Working memory (holding and juggling information). On a demanding letter-tracking task, the drug group was more accurate overall (explaining about 14 percent of the group differences) and processed evidence more efficiently regardless of how hard the task was. As the task got harder, the drug group also took a little longer in the preparation phase before committing to an answer, which the authors read as a shift toward a more deliberate strategy rather than simple slowing. That timing effect was small. The drug also increased recruitment of the prefrontal cortex, the brain’s executive-control region, as demands rose, a large effect (d = 0.93).

Learning from rewards and losses. On a gambling-style task, the drug group made more of the smart, high-probability choices, a moderate-to-large benefit on both winning and loss-avoiding trials (d = 0.74 and 0.88). The interesting wrinkle is how they learned: on loss trials specifically, the drug group updated their expectations more slowly and steadily rather than overreacting to each bad outcome (a moderate effect, d = 0.59, with a range that nearly reaches zero). This calmer updating style is actually the better strategy in a stable environment. Importantly, this was not a blanket effect; it showed up only for losses, not for wins.

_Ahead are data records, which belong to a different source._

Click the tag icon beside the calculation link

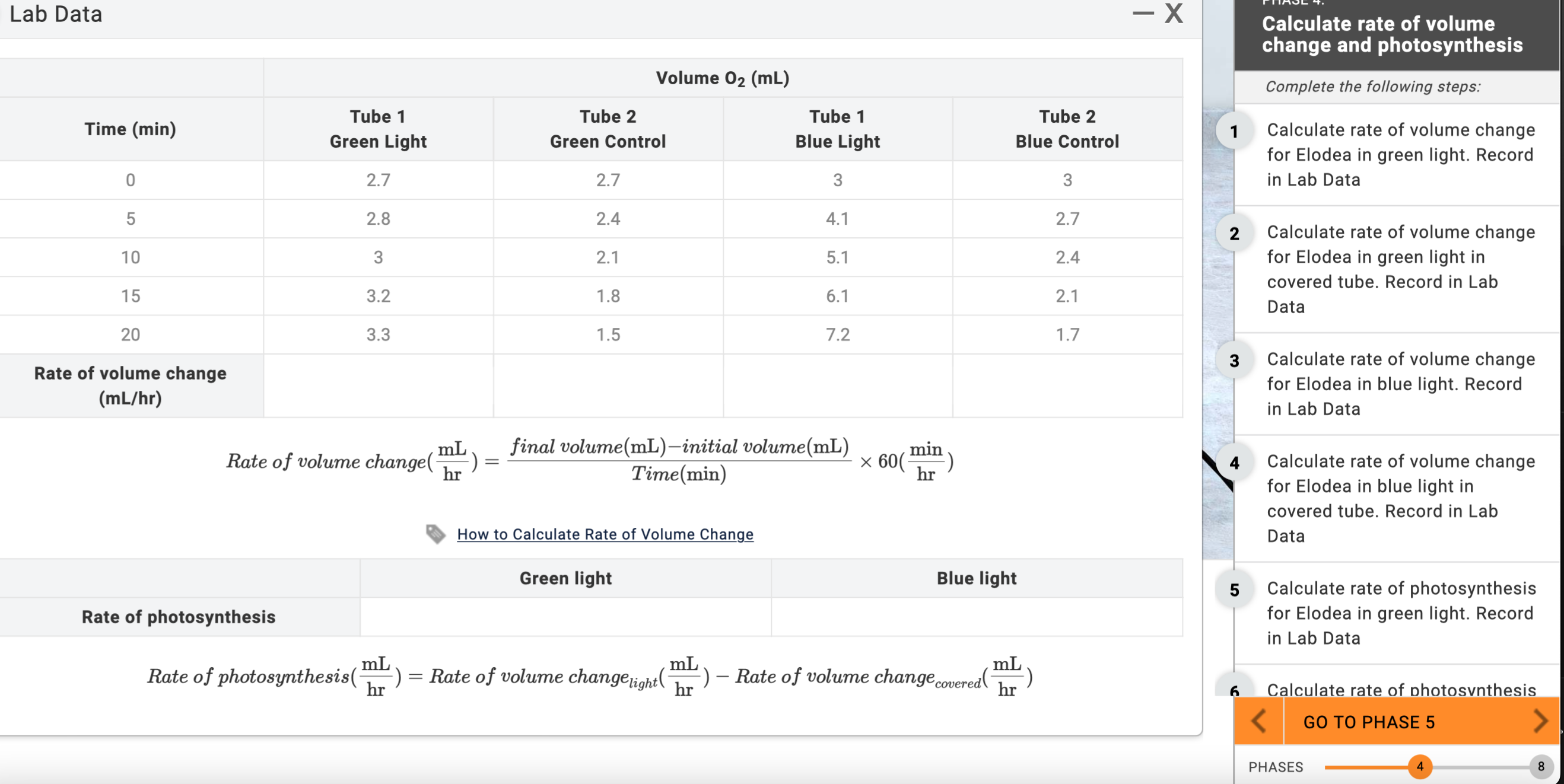437,534
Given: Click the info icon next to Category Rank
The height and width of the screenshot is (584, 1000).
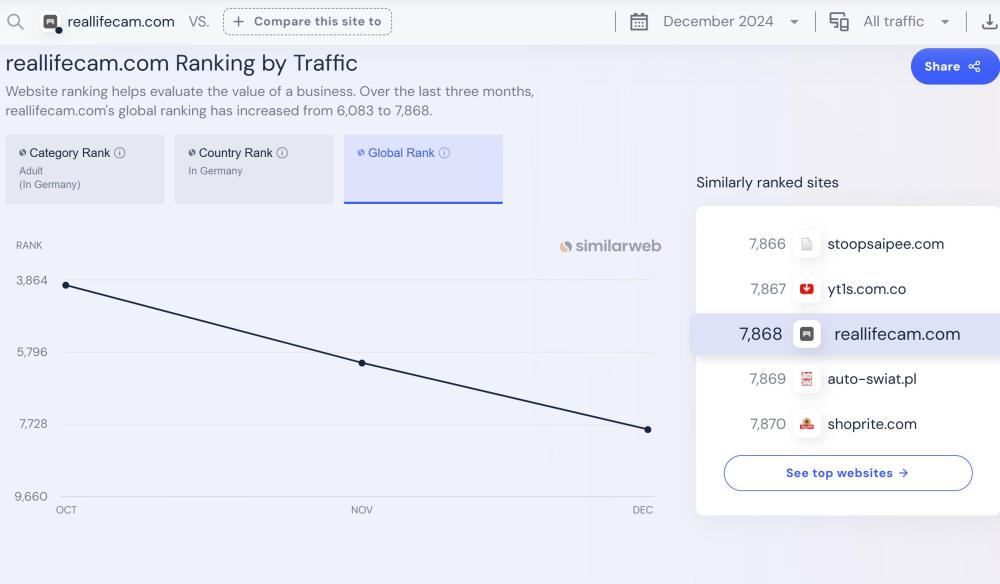Looking at the screenshot, I should point(120,153).
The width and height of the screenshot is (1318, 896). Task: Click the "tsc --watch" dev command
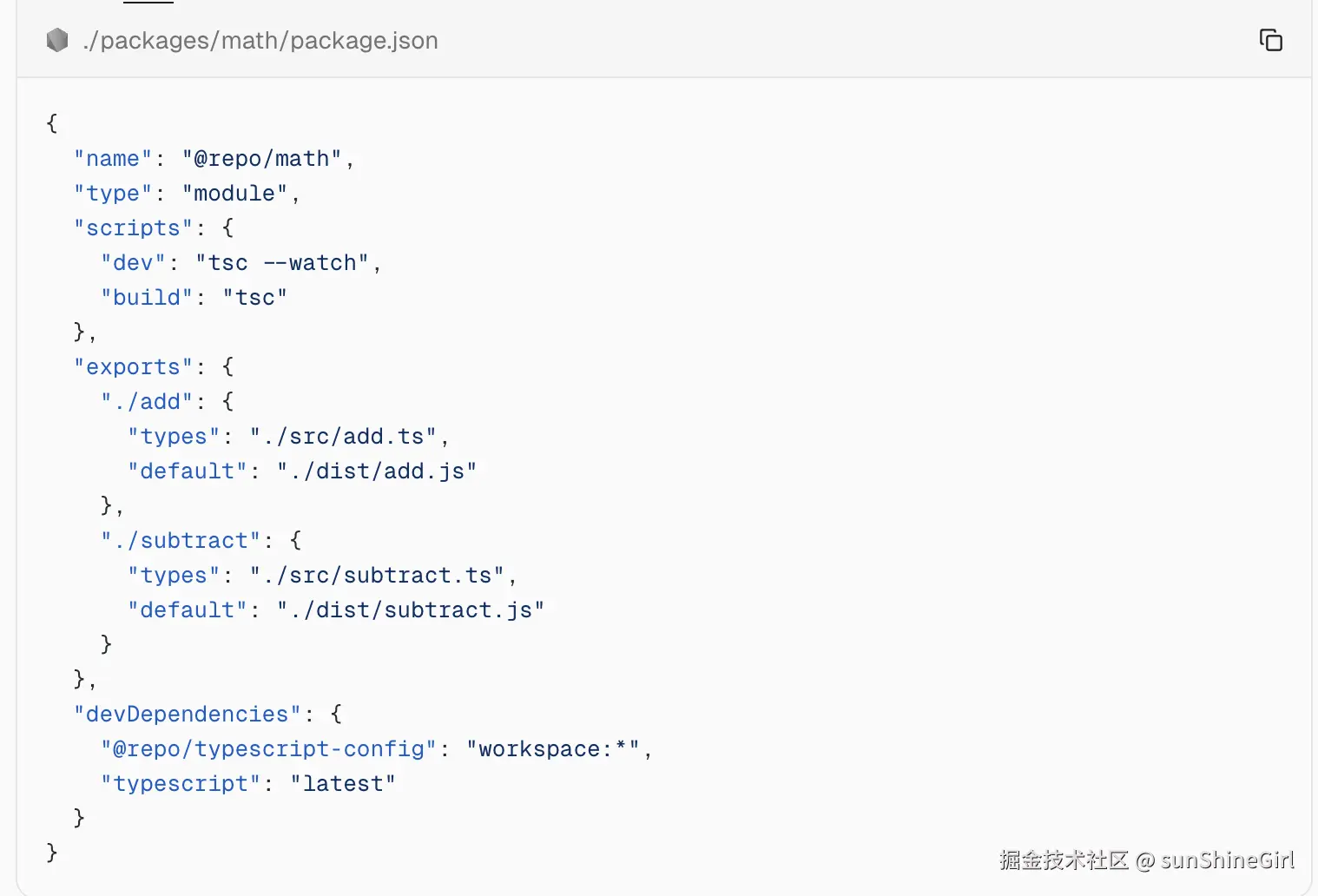tap(283, 263)
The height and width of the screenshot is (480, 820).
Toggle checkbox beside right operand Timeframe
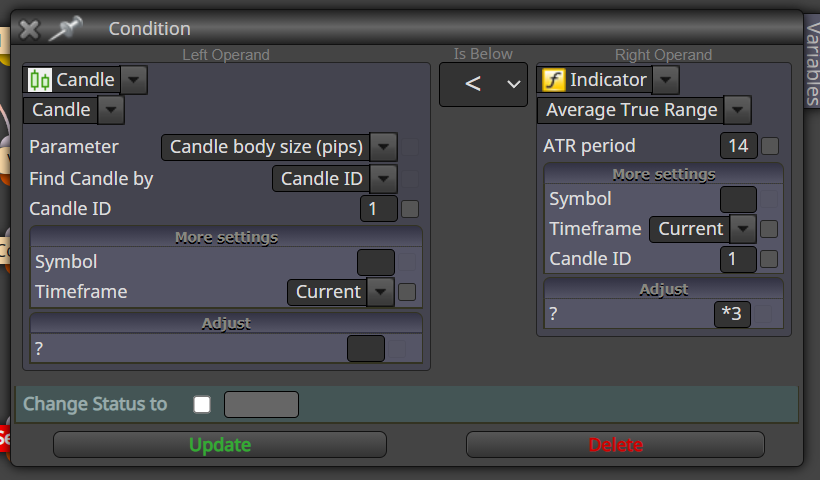point(769,229)
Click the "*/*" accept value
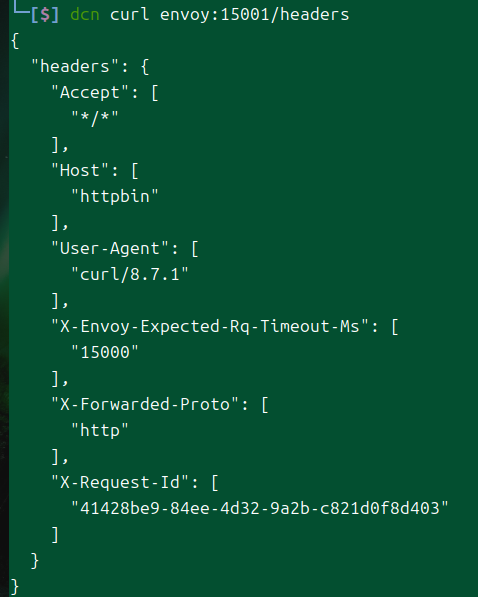Viewport: 478px width, 597px height. pos(95,118)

The big picture. Most of the headline results land in the moderate-to-large range (d roughly 0.6 to 1.2), which is respectable for a single dose of a drug in healthy people. Two cautions stay attached to that: for several findings the plausible range stretches down close to zero, meaning the true effect could be modest, and a couple of the more nuanced results (the strategy shift under load, the calmer loss-learning) were small. Effect sizes this size are promising but not proof.

Availability / Sourcing

Seems like it might be available from Indian suppliers but its not generic yet, so prices would be higher than typical generics.